Кажется, этой весной в столице затеяли фестиваль «Русское море». На центральных площадях поставили палатки и стали продавать страшно сказать что — ры-бу! О, могучий Нептун, если бы ты знал, какие ушаты нечистот были выплеснуты на тебя людьми, не сделавшими в жизни ничего, кроме перепоста в фейсбуке, однако отлично знающими, как надо функционировать огромному городу. «Да разве можно продавать плотву, когда рядом — ЦУМ?» — был даже и такой вопрос. Я — человек любопытный и прошел сто метров, чтобы посмотреть, с кем воюет либеральный стан. Либеральный стан воевал с пенсионерками — с дамами в мохеровых беретах, покорно стоявшими в очереди, чтобы, как говорят в родном городе моей мамы и Ивана Алексеевича Бунина (этого языка русская интеллигенция не знает), посолиться.

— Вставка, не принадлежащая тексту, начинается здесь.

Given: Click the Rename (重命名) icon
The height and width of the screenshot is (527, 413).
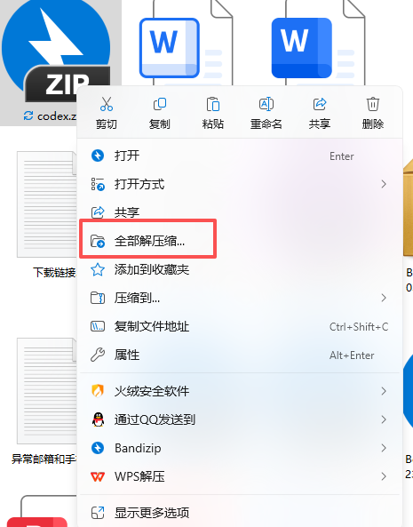Looking at the screenshot, I should tap(266, 104).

Какое там «Плоть от плоти Сограждан усталых, Хорошо, что в их тесном строю В магазине, в кино, на вокзалах Я последнею в кассу стою. Позади молодца удалого и старухи в пуховом платке, слившись с ними, как слово и слово на моем — и на ИХ языке»! Такой совестливой русской интеллигенции, какой была Белла Ахатовна, нынче не производят: любая попытка облегчить жизнь сограждан усталых, пусть даже не слишком умело — скажем, украсив ее аляповатыми декорациями Дня города, вызывает у борцов с диктатурой родильную горячку.

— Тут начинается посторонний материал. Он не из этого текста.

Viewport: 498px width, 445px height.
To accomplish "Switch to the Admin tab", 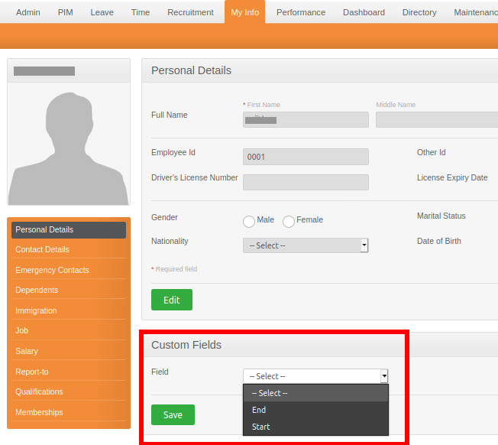I will tap(28, 12).
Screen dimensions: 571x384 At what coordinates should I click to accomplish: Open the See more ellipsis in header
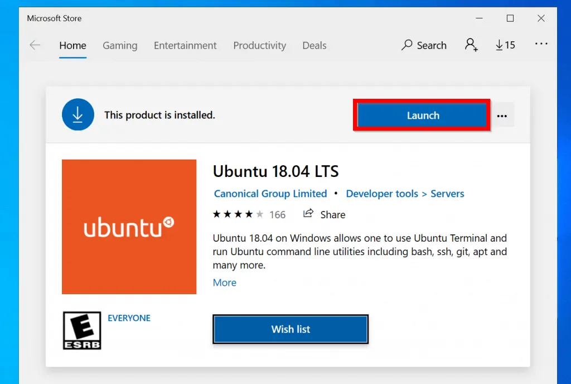point(541,44)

Особенно, конечно, у некоторых радиоведущих. «Я уже смирилась с тем, что в День города мой город становится их», — спешила поделиться ощущениями одна из них. «Я детство провел на Тверской, 4, сейчас живу на Покровке. Сижу в кафе, и во мне клокочет негодование: какое право имеют эти люди ходить по принадлежащим моей юности улицам?» — немедленно откликнулся ее единомышленник.
Все мы, жители прекрасных стародачных поселков, люто ненавидим новых хозяев жизни, варварски вырубающих драгоценные сосновые боры и устанавливающие свои правила на нашей, как бы нашей, земле. И только в книге «Легендарная Барвиха», рассказывающей о становлении в конце двадцатых годов прошлого века самого дорогого кооператива Подмосковья — «Нови» на пятом километре Рублевки, ее автор Адриан Васильевич Рудомино (сын Маргариты Ивановны Рудомино, которой мы обязаны Библиотекой иностранной литературы) задает справедливый вопрос.
А разве те дачники, сталинские, — святые? Разве не забрали они у крестьян леса, в которые те ходили по грибы, не отняли у коров луга, на которых те паслись? Тогдашние новые хозяева жизни не разрушили ли самым жестоким образом привычный уклад подмосковных деревень?
Человек, умеющий задать такие вопросы — прежде всего самому себе, и есть подлинный интеллигент.
Вот и в Большом театре, этом государстве в государстве, идет, на мой взгляд, настоящая война между теми, кто считает (как я), что театр должен принадлежать народу, и теми, кто уверен, что он существует для самовыражения художника. Наличие в списке премьер «Осуждения Фауста» Берлиоза и отсутствие в нем «Фауста» Гуно — очевидное свидетельство, в чью сторону коснулся маятник. У нас есть «Кавалер Розы» Рихарда Штрауса и нет моцартовской «Волшебной флейты». «Севильского цирюльника» нет!
Будет «Катерина Измайлова», и пока не значится в планах ни «Млада», ни «Садко». Ровно то же самое творится и с балетным репертуаром, большей части которого зрители просто лишены в угоду современным экспериментаторам. На вопрос «А как же так?» нам говорят… ну да, так примерно и отвечают, как много лет назад отвечала дочь посла.
Кстати, столица Лесото — Масеру. Не слишком благозвучно, но вдруг кому-то пригодится, а?..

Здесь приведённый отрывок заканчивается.